In the recent blitz of media coverage afforded this articulate adolescent since her discovery, the absence of remorse in her account of her Jihadi holiday convinced many that bringing her back would sow seeds of future atrocities on home soil. Had she sought public redemption by shedding tears and pleading for forgiveness in the manner of a disgraced celebrity coached by Max Clifford before the late PR guru was hoisted by his own petard, perhaps the assertion that she poses no threat to the UK would have sealed her return; post-Diana, few emotional gestures provoke a sympathetic response in Brits more than the waterworks.

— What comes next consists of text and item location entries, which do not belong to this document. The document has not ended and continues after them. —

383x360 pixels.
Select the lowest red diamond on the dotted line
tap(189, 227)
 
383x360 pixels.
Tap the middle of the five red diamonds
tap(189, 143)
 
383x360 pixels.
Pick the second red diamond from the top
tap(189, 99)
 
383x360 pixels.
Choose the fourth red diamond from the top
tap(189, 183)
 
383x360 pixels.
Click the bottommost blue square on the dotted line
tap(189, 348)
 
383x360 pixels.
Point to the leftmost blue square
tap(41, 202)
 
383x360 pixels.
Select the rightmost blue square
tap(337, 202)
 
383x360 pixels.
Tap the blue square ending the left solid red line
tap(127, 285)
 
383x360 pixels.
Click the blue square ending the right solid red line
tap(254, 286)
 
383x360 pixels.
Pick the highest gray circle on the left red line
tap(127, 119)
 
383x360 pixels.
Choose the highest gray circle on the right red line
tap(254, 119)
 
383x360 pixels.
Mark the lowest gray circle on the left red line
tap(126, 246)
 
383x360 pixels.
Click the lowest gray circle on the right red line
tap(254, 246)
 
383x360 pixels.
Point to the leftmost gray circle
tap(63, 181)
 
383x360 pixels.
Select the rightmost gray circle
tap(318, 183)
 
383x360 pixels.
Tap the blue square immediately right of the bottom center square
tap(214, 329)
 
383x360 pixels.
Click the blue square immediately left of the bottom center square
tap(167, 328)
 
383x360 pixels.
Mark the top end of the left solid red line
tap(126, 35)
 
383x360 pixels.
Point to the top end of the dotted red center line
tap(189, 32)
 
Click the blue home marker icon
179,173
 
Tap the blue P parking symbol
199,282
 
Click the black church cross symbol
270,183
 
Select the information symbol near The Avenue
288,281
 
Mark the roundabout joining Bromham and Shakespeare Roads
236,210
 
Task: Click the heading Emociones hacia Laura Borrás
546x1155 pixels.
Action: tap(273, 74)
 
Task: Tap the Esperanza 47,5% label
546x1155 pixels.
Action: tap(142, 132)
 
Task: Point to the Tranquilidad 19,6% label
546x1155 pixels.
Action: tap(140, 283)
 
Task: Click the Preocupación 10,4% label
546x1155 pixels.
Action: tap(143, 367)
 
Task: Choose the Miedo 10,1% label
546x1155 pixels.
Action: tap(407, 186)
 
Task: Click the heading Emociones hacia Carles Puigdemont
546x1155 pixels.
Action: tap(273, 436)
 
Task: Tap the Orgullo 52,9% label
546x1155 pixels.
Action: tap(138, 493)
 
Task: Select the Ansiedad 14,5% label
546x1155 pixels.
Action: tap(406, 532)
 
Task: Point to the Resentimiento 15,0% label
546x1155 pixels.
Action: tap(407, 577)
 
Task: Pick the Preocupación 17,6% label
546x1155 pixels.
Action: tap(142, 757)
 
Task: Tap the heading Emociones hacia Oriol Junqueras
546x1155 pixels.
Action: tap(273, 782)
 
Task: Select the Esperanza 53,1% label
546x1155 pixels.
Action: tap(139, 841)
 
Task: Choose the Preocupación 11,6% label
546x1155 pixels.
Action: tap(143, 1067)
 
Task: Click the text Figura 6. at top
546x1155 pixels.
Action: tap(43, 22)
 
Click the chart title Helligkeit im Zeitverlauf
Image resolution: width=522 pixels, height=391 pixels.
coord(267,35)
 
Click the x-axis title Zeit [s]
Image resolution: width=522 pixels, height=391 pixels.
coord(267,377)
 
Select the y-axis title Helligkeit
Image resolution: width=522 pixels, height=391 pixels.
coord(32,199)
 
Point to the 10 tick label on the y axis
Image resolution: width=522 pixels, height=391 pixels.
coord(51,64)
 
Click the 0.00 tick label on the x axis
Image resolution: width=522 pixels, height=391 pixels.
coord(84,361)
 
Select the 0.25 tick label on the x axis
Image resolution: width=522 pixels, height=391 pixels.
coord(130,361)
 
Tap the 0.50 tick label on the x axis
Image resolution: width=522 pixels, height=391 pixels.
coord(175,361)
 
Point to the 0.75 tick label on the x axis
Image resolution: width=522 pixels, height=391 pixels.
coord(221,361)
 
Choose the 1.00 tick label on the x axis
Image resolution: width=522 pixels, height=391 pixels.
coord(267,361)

Instead, like a disability claimant failing an ATOS assessment, Begum forgot to play the victim and has therefore faced the harshest consequences.

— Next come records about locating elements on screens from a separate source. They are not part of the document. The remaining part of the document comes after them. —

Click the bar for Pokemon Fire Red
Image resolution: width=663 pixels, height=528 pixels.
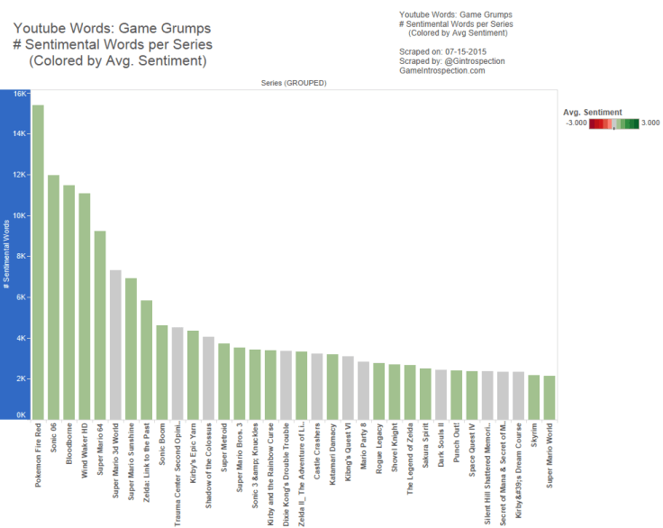coord(38,261)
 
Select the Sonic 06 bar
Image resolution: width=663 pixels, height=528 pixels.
coord(53,297)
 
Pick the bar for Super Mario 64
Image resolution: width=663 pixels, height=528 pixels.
coord(100,324)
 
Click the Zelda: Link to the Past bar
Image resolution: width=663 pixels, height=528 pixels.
coord(146,360)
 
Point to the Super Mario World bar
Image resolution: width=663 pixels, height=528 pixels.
coord(549,397)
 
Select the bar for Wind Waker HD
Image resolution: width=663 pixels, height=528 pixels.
coord(84,306)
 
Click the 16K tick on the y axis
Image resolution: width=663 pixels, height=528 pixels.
coord(19,93)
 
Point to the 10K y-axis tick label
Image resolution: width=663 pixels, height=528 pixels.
coord(19,216)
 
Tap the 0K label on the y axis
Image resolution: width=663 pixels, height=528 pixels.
coord(20,414)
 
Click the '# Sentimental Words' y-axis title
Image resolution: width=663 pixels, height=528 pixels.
coord(7,256)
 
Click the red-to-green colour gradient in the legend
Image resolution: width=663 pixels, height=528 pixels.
coord(613,124)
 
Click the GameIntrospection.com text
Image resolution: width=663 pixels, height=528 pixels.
coord(441,70)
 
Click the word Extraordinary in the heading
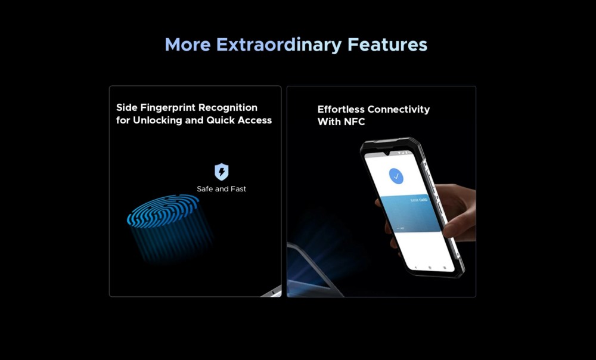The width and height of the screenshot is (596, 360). pos(279,45)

The complicated case of Shamima Begum and what to do with her has presented politicians with many problems, and in the process has exposed some double standards in the definition of children. If, rather than volunteering for Holy War service, Begum had been involved in a sexual relationship with her teacher when weeks away from her 16th birthday, she would have been viewed as an innocent, blameless victim of grooming and regarded as unable to distinguish between consent and rape. Yet, the fact she made her way to join ISIS in Syria as a 15-year-old by cannily using her older sister’s passport appears to negate the blameless innocence that would have applied in the aforementioned other circumstances. Yes, the facts suggest she knowingly endorsed the philosophy of an organisation committed to eradicating western civilisation – one responsible for the deaths of many of Begum’s countrymen and women; but surely the indoctrination she received presumably online and (possibly) within her own community is a classic case of grooming as so severely defined in other areas of the law?

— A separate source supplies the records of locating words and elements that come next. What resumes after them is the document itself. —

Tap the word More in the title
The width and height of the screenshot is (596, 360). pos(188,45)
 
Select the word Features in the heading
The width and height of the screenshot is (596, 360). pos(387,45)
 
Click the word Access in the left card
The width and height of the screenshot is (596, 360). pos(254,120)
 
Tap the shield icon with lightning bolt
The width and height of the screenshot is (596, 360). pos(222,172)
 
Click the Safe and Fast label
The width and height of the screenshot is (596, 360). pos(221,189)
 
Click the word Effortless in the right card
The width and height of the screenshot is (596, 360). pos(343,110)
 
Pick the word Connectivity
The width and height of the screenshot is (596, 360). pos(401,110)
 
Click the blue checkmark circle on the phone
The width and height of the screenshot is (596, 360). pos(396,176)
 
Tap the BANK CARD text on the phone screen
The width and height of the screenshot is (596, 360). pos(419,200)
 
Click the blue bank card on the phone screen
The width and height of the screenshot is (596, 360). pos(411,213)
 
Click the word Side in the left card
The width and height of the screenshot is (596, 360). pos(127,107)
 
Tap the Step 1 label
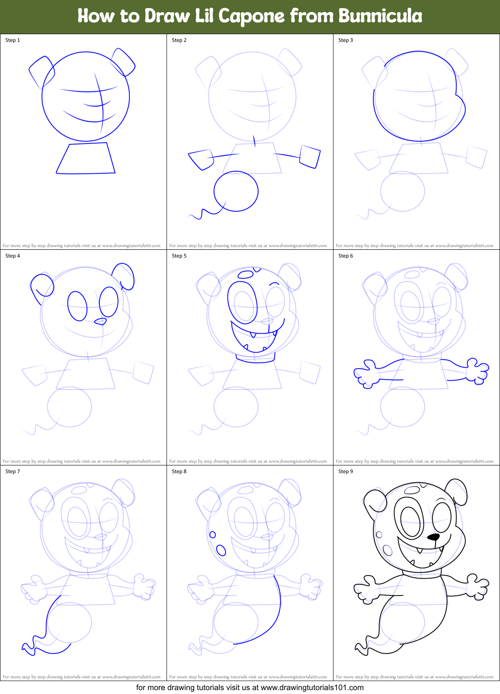[x=13, y=40]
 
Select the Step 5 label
[x=179, y=256]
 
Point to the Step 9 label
[x=346, y=471]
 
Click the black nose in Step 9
[x=433, y=537]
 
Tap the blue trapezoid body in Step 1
[x=86, y=159]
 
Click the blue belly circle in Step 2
[x=236, y=191]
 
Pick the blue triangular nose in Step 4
[x=100, y=322]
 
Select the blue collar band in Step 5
[x=256, y=358]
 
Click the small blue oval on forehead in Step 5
[x=246, y=274]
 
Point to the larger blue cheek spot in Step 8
[x=221, y=550]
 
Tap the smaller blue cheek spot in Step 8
[x=212, y=535]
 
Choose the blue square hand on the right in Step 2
[x=310, y=156]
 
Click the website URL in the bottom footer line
[x=312, y=688]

Blair’s disastrous faith schools policy and the willingness of police and politicians to leave ‘them’ to their own devices when it comes to education and designs for life for fear of being labelled racist or Islamophobic has helped engineer the situation that allows some Muslim communities to be effectively governed in the style of Mafiosi Sicily or the East End during the reign of the Krays. It has enabled hate preachers to have a platform or underage white girls to be repeatedly abused by gangs or a 15-year-old Muslim schoolgirl to voluntarily put herself in one of the most dangerous environments on the planet. Sadly, the multicultural fault-lines run much deeper than one person stripped of her nationality or one freshly buried baby.